Double disque d’or en Grèce, pour un album de reprises, il n’a jamais voulu pousser la chansonnette dans son divertissement musical : « Ce serait malvenu. » Ceux qui ne voient en lui qu’un bateleur du vendredi soir méconnaissent l’auditeur de TSF, la radio jazz, fondu de Tony Bennett, le roi des crooners à l’ancienne. Il chantera un jazz « bluesy », du Leonard Cohen revisité, un duo avec Anne Ducros, un voyage vers ses racines grecques ou l’Espagne.

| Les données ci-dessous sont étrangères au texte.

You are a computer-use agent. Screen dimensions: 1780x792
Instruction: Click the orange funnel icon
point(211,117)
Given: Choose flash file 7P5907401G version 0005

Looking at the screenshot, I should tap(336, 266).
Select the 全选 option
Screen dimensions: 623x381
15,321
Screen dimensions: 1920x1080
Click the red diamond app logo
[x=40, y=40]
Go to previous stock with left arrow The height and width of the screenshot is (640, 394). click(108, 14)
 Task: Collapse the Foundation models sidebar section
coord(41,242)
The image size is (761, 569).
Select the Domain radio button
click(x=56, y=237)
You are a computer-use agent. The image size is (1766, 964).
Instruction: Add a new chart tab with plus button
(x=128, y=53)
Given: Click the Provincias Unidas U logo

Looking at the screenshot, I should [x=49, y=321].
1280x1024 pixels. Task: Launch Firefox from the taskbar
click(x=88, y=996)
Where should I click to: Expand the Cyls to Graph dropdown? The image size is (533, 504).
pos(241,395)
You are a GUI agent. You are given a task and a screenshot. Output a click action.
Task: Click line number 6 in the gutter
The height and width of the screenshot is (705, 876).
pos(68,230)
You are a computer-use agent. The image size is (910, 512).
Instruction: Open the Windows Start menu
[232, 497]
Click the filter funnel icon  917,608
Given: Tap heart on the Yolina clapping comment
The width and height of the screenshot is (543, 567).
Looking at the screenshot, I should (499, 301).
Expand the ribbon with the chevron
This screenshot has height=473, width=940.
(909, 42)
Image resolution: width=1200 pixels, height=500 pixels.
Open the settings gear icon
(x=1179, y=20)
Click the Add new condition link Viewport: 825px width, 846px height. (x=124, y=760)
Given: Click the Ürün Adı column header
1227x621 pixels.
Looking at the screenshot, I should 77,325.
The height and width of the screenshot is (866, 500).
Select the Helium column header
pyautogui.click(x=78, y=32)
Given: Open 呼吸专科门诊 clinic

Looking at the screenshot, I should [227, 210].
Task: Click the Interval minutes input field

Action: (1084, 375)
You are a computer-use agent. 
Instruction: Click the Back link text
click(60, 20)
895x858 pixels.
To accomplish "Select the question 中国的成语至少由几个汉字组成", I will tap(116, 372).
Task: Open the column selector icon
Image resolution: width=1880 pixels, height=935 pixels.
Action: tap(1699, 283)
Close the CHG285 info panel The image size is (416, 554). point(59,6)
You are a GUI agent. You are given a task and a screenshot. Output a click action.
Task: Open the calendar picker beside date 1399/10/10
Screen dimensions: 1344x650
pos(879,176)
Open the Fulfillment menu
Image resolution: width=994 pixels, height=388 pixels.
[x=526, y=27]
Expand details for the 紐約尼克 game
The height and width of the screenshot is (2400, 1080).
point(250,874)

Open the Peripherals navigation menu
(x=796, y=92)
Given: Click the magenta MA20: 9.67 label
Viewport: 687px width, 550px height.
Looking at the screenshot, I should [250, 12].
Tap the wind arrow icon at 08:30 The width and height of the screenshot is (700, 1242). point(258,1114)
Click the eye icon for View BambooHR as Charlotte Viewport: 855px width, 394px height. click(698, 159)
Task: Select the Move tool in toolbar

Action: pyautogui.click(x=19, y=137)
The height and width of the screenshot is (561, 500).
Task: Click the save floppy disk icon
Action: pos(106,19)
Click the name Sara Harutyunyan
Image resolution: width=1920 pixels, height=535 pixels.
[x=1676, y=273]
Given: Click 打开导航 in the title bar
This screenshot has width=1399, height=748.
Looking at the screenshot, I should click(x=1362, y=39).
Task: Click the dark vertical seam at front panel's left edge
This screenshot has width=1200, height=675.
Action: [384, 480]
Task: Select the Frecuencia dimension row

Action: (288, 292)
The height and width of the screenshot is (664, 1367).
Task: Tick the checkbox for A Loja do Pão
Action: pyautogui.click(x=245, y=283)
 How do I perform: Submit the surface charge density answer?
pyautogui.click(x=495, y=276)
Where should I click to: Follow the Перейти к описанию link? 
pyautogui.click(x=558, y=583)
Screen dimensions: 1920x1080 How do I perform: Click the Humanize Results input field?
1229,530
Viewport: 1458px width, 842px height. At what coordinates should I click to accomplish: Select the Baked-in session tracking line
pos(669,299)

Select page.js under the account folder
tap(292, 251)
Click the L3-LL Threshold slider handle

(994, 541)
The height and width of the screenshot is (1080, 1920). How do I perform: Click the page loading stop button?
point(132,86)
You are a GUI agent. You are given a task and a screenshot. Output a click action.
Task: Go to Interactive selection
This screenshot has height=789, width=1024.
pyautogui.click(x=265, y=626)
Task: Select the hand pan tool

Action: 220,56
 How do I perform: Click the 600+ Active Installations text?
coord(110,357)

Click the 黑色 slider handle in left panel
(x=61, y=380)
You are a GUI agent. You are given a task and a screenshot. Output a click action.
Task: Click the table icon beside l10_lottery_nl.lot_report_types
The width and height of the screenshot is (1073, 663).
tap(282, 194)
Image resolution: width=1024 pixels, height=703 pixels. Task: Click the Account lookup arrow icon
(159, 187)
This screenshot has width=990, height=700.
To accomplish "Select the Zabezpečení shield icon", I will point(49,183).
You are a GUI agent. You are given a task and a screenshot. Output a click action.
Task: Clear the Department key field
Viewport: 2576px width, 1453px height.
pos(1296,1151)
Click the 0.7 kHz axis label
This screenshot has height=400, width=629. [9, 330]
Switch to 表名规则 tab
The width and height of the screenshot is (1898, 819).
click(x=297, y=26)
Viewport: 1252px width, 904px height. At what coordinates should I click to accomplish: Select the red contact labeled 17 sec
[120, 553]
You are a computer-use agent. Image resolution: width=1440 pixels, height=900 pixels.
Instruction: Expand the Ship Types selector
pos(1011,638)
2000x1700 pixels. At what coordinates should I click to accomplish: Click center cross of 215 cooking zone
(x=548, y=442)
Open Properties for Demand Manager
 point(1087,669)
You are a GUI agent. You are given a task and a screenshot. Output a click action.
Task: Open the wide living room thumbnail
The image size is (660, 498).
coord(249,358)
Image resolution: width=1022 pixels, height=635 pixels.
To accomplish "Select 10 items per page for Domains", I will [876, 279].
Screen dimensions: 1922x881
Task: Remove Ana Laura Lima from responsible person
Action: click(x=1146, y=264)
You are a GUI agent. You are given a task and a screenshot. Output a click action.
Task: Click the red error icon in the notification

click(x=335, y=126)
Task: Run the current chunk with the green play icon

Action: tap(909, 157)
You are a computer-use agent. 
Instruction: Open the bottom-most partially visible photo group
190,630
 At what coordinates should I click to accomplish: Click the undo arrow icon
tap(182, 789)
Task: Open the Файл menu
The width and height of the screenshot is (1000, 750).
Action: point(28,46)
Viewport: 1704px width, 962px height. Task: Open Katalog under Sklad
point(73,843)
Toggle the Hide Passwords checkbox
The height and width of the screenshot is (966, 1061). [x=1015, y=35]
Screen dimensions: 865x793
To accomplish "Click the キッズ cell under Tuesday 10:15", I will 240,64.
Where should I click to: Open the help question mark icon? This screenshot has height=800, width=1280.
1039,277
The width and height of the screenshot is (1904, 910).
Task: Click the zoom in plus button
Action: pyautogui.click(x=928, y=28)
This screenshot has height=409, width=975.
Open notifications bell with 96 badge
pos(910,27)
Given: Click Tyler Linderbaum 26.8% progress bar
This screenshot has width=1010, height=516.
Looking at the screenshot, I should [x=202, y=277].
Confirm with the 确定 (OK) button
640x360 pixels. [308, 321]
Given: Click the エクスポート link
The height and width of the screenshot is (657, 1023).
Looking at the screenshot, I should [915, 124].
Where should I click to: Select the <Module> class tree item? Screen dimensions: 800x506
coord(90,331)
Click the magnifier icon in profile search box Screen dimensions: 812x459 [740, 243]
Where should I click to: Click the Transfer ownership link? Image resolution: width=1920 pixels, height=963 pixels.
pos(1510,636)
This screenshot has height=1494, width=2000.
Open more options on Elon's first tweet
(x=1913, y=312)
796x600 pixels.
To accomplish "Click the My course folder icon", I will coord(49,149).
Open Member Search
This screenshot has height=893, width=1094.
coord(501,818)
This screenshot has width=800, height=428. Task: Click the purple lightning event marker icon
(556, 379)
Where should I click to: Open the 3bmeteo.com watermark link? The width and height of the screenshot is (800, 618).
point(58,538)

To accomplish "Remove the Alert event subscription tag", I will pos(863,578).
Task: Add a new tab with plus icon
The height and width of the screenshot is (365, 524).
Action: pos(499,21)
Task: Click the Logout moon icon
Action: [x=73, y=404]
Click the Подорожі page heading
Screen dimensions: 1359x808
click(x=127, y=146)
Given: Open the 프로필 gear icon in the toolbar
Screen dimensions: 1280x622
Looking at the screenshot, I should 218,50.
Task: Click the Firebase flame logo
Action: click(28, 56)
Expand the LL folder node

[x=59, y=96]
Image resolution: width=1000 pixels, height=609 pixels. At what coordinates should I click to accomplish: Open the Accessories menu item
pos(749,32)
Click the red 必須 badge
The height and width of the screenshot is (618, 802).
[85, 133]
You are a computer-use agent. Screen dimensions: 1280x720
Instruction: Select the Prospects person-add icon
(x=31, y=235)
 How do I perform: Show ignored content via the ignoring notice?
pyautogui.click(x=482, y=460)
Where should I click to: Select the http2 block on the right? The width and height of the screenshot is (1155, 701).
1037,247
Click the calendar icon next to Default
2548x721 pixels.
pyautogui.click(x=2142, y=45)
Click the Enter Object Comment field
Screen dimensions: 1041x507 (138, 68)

De quoi oublier une huitième édition de la«Star Ac » qui se traîne un peu ? « On ne fait pas les mêmes audiences qu’avant, c’est clair, mais ça reste la plus grosse machinerie du genre. » Vendredi dernier, l’animateur s’est porté au secours en direct de Marine Méchin, « coach émotionnelle » régulièrement vilipendée par le public mais aussi par les autres profs : « Je ne commenterai pas ce qu’ils disent, tous. Le ton a changé, à la télé. On va dire que c’est plus direct… Je déteste les mises à mort publiques. » Envisage-t-il l’après- «Star Ac » ? « Personne n’a dit qu’il n’y aurait pas de “Star Ac ”9… Je ne me presserai pas, quoi qu’il advienne. Il faut avoir un peu de distance, voir où l’on s’est trompé. » Et chanter, pour, partout, « être dans l’arène », comme il dit.
Ce soir à 20 heures et 22 heures, Duc des Lombards (Paris I e r ), tél. 01.42.33.22.88.